======== Extract
Mother knows best… or does she?
It was 1932, in Yorkshire, England, and a young woman held her infant boy in her arms. She apparently had not been expected to marry, but all that changed when God brought a “Polish” refugee into her life. Now, here she was, holding her firstborn son, a precious gift. Undoubtedly, she was full of dreams for his life, as mothers tend to be. Hester, this brand-new mom, would seek to protect her son and raise him well.
She and her husband were very aware of the dangers of the world in which they lived. After all, they had already suffered through WWI and the Bolshevik revolution which led to her husband’s dangerous trek out of Eastern Europe. So, they were not naïve to the realities of the world scene as they were starting out in life. Their moves, or attempted moves, back and forth across the English Channel were at times motivated by a desire to keep their family safe from the events that they feared would unfold.
Hester and Piotr had placed their faith in God; a common devotion that had drawn them to each other. This faith and trust would be put to the test repeatedly during their years together. They had no money. He was an orphan and refugee without a homeland. Physically, she struggled with debilitating rheumatism. But their faith, refined by the trials of life, would be their greatest legacy to their children, particularly to Samuel, this baby boy.
================
======== Items
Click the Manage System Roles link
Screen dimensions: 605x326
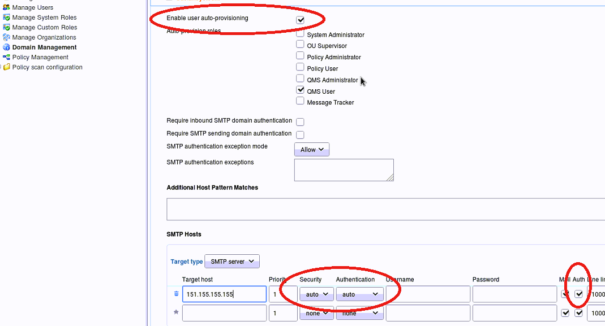point(44,18)
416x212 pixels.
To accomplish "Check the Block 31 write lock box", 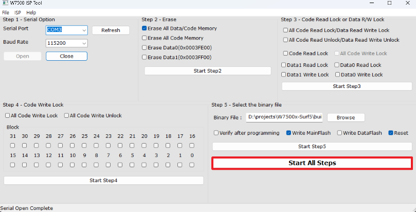I will 13,146.
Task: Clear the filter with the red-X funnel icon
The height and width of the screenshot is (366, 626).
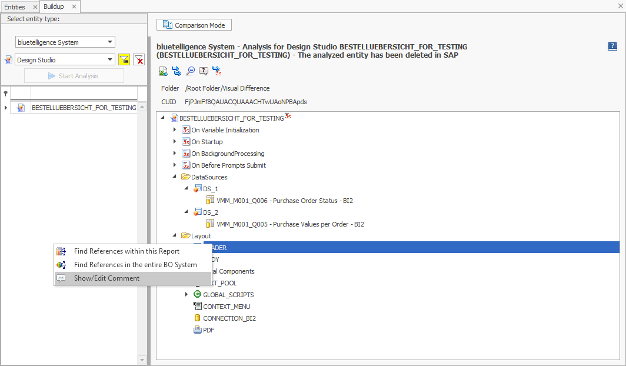Action: pos(138,59)
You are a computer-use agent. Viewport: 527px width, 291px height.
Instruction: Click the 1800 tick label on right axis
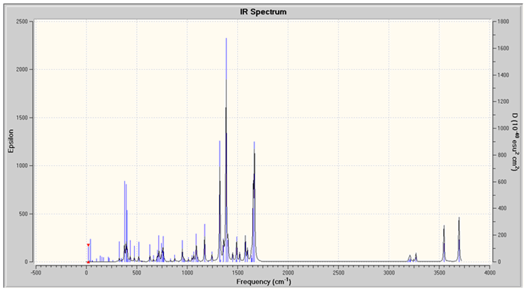tap(503, 21)
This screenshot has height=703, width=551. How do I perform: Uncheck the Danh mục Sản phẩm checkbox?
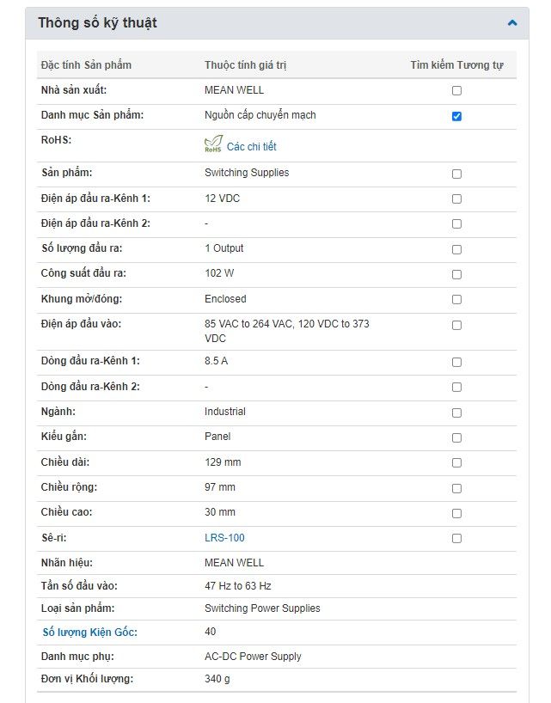[456, 116]
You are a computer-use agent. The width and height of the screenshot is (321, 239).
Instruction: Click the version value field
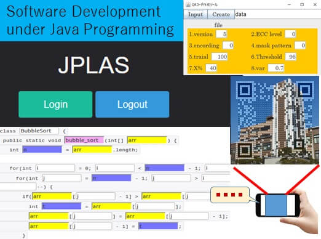pyautogui.click(x=221, y=34)
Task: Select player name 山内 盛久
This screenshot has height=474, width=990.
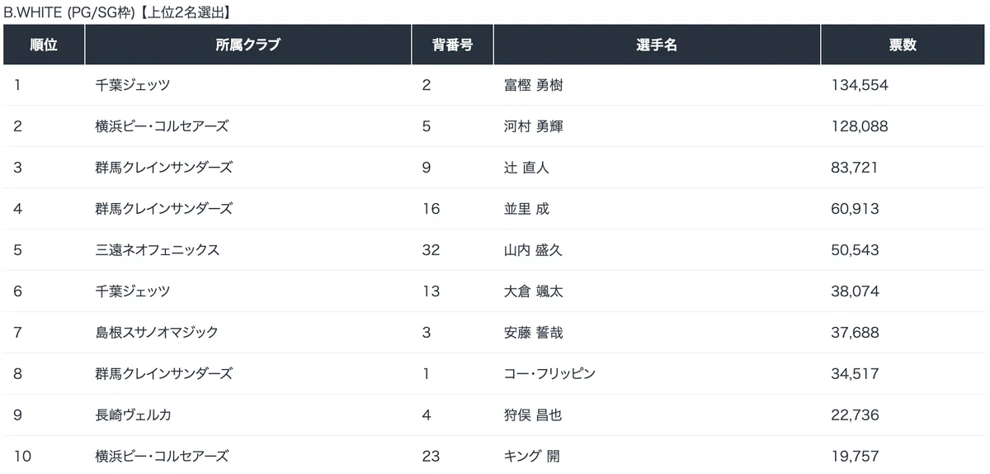Action: pos(533,250)
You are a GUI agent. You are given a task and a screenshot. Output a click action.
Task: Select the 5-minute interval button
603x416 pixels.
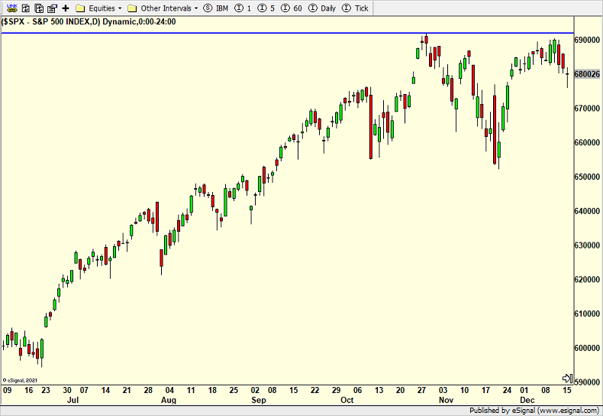266,8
================
• Instruction A
Shift every coordinate in the listing's answers by adding 71 to each number, and write the listing out again, requests included. Begin at the line that has "This screenshot has height=703, width=551.", stop after the final line of the listing, and leave the pictures out.
• Instruction B
Resume the passage about Hester and her infant son, continuing it after its last sentence.

• Task output A
This screenshot has height=703, width=551. How do I perform: Uncheck the Danh mục Sản phẩm checkbox?
[527, 187]
You are a computer-use agent. The width and height of the screenshot is (321, 239).
Instruction: Click the version value field
pyautogui.click(x=292, y=105)
Task: Select player name 山内 盛久
This screenshot has height=474, width=990.
Action: pos(604,321)
You are a GUI agent. You are given a task and a screenshot. Output a click action.
Task: Select the 5-minute interval button
603x416 pixels.
337,79

• Task output B
Try as they may to avoid it, they did get caught up in WWII and lived through years of peril. As a boy, Samuel watched it all happen – history in the making – and witnessed his parents’ distress and prayers. Years later, he reflected on seeing God’s hand of provision and protection on their family. May 1940, he recalls their family of four walking from Belgium towards Dunkirk, France, in order to evacuate to England. For a seven-year-old, on the one hand, it was an exciting adventure, but on the other hand, it was a perilous slow march that left him with unforgettable pictures.
Snapshot 1: They arrive at a big house one evening; the doors are wide open; no one is home. Sitting on the stove, a meal is prepared, warm and ready to be served; the table is set. The four of them sit down and have dinner. They feed the chickens of the house and leave. The family of the house must have escaped in a hurry.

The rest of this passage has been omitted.